REQUIREMENT | For the entries below, return every line from the top through the line with "Task: Click the order" exactly as it stands, omitting pictures.

GIVEN DATA |
###

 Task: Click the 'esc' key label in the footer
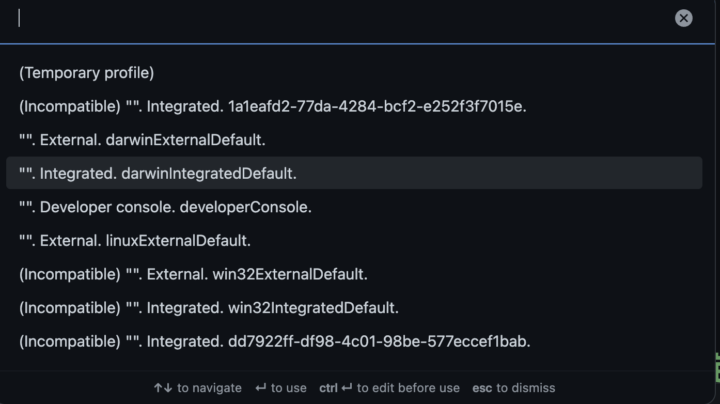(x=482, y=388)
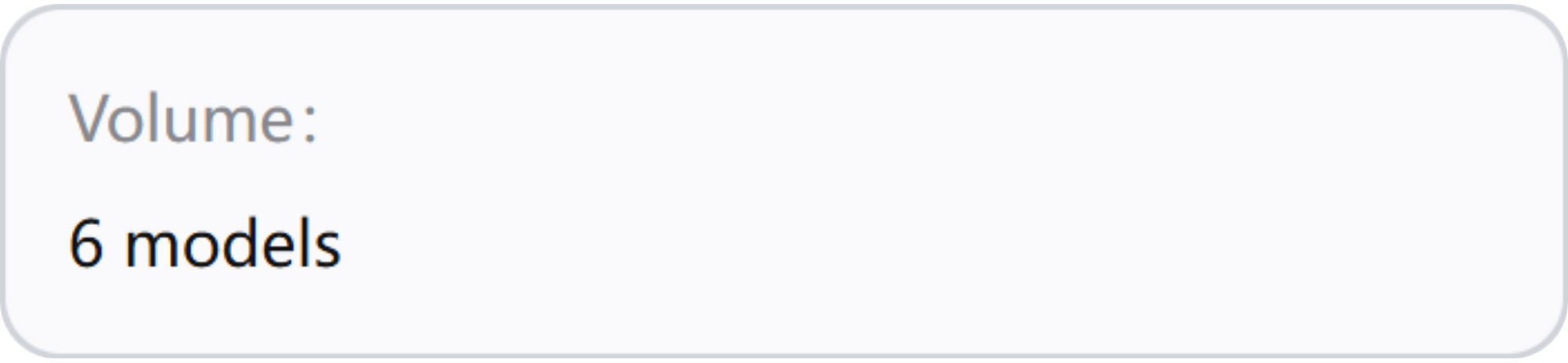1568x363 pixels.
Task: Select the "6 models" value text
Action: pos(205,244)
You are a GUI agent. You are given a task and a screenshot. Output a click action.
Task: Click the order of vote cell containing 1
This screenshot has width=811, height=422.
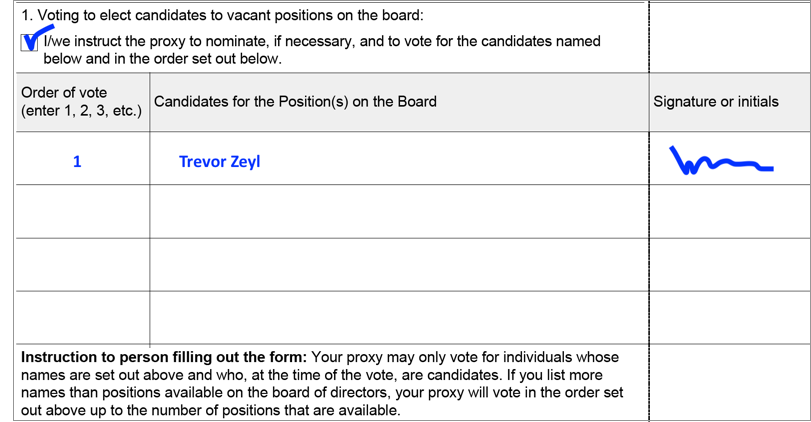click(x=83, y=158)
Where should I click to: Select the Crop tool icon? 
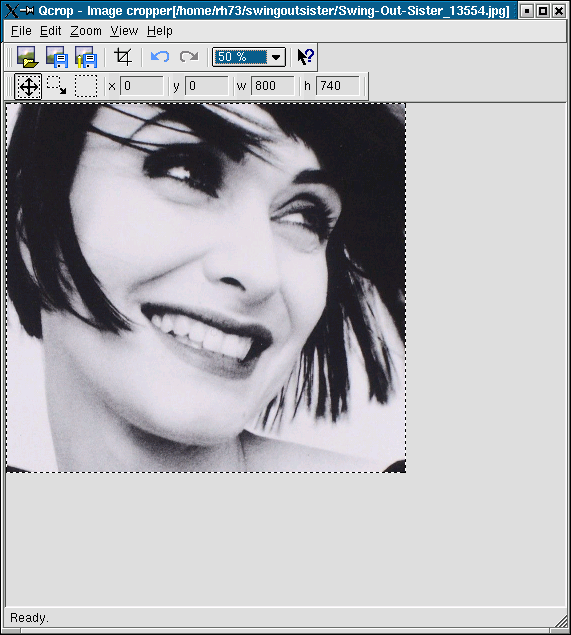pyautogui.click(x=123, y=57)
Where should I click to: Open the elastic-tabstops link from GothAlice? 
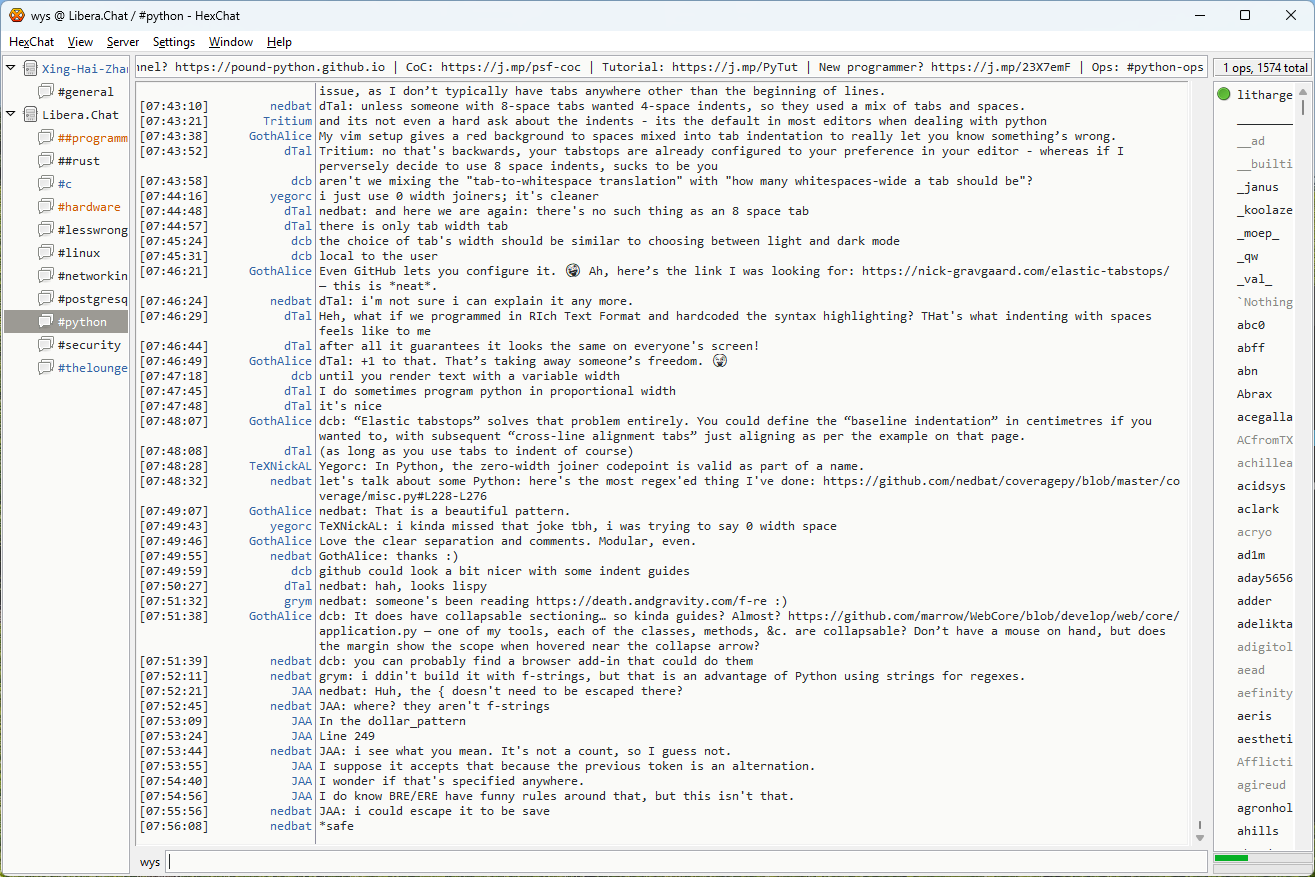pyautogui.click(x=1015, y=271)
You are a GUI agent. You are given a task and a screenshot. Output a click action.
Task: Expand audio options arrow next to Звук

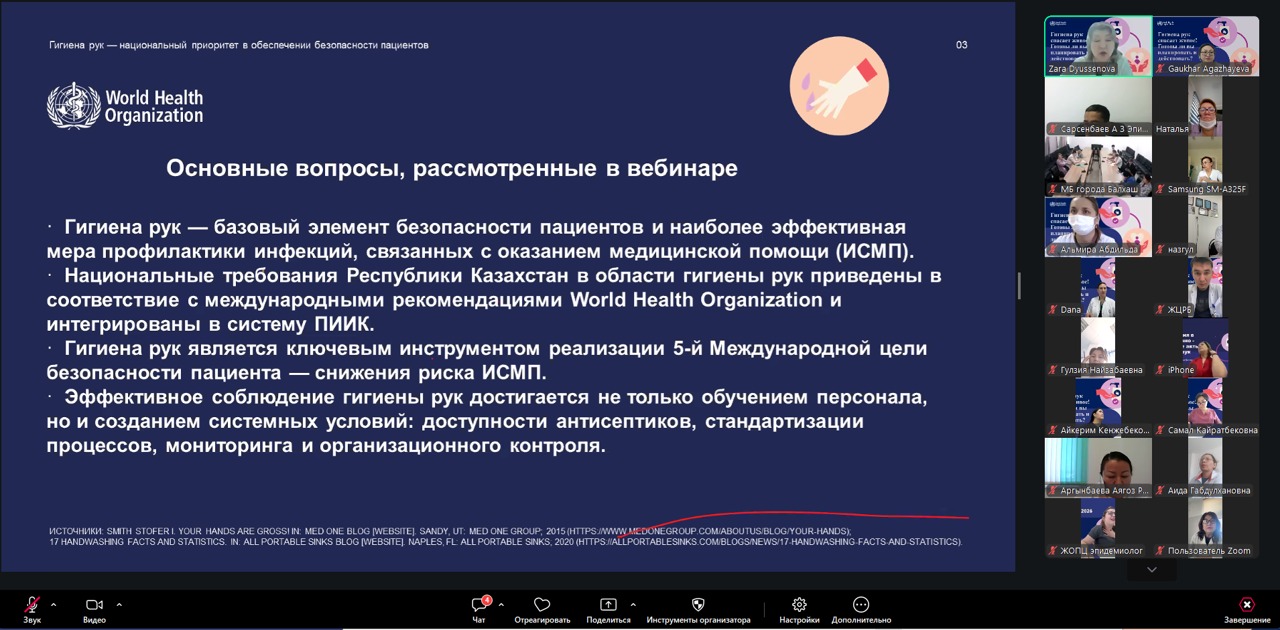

###

RESULT |
 Task: Click the 'esc' key label in the footer
(x=482, y=388)
1568x363 pixels.
Task: Select the "6 models" value text
Action: pos(205,244)
You are a GUI agent. You are given a task and a screenshot. Output a click action.
Task: Click the order of vote cell containing 1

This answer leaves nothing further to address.